La hausse des prix de l’électricité est inéluctable, selon un élu

Le bouclier tarifaire 2022 protège les français : il devrait limiter la hausse des prix de 38 euros/an pour un particulier et de 60 euros/an pour un professionnel. [andriano.cz / Shutterstock]

Face à la flambée des prix de l’électricité, le gouvernement français a décidé un bouclier tarifaire pour l’année 2022 afin de protéger les foyers les plus démunis. Une mesure qui ne saurait toutefois perdurer éternellement, selon le porte-parole de la candidate Valérie Pécresse.

Jean Rottner, ancien maire de Mulhouse et actuel président du Conseil régional du Grand Est, était invité mardi 29 mars par l’association Equilibre des Energies à présenter le programme climat de la candidate à l’élection présidentielle, Valérie Pécresse.

Lors de cet échange, il en a profité pour exprimer son propre point de vue sur l’augmentation des prix de l’électricité. « Il faut avoir le courage de le dire, et ça n’engage que moi, mais nous ne pourrons pas rester à un coût d’électricité constant.
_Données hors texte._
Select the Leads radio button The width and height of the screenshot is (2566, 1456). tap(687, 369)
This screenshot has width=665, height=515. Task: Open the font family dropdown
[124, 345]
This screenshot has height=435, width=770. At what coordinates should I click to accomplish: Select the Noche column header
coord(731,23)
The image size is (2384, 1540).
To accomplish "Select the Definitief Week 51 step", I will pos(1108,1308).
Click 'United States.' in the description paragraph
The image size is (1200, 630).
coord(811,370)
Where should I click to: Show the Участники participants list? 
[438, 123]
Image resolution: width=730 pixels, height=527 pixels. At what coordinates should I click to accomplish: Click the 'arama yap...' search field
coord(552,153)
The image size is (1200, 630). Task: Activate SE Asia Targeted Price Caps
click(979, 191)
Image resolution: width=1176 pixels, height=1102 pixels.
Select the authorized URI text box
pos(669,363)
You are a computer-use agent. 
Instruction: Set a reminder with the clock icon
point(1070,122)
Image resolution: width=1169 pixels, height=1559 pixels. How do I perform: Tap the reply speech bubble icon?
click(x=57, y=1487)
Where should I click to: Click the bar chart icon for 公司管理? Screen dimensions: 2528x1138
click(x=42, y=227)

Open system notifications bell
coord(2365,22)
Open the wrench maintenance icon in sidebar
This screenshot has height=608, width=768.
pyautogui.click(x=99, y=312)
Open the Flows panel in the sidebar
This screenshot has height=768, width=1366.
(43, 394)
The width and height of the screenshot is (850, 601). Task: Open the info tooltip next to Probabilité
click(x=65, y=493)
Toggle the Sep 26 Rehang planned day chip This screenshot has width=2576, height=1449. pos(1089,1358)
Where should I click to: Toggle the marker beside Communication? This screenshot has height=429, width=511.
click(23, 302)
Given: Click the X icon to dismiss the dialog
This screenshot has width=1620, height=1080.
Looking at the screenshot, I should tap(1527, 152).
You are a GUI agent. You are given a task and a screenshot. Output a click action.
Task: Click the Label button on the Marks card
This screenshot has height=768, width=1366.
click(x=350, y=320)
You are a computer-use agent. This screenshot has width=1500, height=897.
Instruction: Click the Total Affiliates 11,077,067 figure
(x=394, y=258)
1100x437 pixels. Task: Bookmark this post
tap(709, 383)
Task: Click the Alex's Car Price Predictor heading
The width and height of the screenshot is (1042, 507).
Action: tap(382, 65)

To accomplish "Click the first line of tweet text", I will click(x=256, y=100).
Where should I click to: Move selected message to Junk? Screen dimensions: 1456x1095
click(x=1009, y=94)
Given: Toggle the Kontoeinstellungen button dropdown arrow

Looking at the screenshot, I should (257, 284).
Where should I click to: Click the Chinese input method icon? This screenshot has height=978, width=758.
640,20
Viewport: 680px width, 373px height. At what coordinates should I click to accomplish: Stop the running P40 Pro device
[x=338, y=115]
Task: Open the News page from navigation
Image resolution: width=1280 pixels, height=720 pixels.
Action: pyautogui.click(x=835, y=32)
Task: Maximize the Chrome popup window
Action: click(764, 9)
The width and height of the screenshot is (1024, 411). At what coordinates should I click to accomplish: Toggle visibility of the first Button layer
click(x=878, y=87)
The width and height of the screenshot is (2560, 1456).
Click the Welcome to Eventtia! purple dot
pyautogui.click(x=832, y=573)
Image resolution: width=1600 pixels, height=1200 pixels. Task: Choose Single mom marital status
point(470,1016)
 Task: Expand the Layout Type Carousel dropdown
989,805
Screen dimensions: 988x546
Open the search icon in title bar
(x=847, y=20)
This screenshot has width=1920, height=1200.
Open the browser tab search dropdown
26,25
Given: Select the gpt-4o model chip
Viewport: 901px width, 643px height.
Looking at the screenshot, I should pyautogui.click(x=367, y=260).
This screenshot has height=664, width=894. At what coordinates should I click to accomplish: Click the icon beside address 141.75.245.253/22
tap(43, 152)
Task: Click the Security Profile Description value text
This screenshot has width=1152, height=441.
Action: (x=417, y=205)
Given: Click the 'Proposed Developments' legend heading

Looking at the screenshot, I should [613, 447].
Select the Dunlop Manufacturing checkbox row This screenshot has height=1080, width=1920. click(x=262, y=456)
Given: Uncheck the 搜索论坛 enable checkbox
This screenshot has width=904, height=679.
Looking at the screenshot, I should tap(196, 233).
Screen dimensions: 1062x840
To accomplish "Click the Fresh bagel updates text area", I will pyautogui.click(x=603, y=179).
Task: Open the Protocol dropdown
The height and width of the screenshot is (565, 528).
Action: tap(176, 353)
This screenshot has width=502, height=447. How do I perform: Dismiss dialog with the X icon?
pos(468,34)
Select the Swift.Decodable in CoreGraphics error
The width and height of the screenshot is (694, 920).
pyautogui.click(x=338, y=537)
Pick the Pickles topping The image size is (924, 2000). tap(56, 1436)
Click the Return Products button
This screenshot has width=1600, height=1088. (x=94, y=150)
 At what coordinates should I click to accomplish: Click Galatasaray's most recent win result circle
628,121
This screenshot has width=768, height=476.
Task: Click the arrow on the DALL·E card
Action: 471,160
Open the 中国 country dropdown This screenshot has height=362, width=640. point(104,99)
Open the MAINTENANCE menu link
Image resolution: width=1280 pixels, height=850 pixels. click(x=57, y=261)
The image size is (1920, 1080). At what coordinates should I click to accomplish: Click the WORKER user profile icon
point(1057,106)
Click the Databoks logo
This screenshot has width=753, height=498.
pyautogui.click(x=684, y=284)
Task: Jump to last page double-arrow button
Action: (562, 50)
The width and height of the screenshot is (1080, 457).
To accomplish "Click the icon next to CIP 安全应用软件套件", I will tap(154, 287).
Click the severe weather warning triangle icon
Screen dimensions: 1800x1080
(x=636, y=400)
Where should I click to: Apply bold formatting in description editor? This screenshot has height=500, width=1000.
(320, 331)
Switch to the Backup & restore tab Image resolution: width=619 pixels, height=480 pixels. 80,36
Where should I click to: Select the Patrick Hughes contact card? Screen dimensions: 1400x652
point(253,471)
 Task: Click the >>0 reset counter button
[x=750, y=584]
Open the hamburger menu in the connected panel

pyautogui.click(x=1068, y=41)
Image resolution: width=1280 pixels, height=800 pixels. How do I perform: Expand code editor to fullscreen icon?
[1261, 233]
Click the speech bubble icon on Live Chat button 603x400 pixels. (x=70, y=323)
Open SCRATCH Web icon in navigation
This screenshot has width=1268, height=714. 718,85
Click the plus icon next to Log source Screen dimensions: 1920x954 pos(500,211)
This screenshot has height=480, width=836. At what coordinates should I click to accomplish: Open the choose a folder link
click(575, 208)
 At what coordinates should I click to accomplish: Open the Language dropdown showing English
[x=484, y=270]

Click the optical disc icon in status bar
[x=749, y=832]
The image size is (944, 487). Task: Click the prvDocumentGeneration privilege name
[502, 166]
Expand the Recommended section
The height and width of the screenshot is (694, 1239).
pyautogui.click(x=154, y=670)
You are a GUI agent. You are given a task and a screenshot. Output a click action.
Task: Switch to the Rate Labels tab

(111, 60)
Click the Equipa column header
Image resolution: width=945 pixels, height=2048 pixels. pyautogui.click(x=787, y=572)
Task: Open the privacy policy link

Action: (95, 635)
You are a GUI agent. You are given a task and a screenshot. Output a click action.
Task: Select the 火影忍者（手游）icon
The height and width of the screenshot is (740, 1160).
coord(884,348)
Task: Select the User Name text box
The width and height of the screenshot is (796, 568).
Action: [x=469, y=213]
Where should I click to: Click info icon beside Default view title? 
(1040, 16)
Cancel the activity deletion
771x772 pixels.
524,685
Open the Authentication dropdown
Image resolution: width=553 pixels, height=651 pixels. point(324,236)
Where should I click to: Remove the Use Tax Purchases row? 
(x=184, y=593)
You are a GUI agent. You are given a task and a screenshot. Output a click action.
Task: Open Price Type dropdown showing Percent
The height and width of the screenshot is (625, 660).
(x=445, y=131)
Il faudra assumer, d’une manière ou d’une autre, une forme de de progression du coût de l’électricité » a estimé l’élu.

Un travail pédagogique à faire

Pour l’heure, un bouclier tarifaire protège les français. Selon le site Vie Publique, il devrait limiter la hausse des prix à 38 euros par an pour les particuliers et à 60 euros par an pour les professionnels.

« En l’absence de mesures, le tarif réglementé de l’électricité aurait augmenté de 330 euros par an pour les particuliers et de 540 euros par an pour un client professionnel, d’après la Commission de régulation de l’énergie » indique le site. 

Une aubaine dont ne bénéficient pas forcément les autres pays de l’UE – et dont le prix initial de l’électricité peut être plus élevé. Selon Statista, en 2020, le kilowattheure coûtait 0,1899 euro en France contre 0,3043 en Allemagne par exemple.

« Aujourd’hui, quand on regarde la cartographie européenne, nous sommes encore très bien positionnés [en France] pour le coût de l’énergie (…). Il y a peut-être un peu de pédagogie à faire pour expliquer aux citoyens français qu’ils sont quand même favorisés » a estimé Gilles Rogers-Boutbien, le secrétaire général d’Equilibre des Energies. 

Attention quand même à ne pas attiser la colère sociale qui gronde, a prévenu Jean Rottner. L’élu a évoqué « de vraies réalités sociales difficiles » et « des fins de mois qui commencent au 10 du mois », laissant entendre que la flambée des prix de l’énergie avait accentué la précarité des ménages les plus modestes.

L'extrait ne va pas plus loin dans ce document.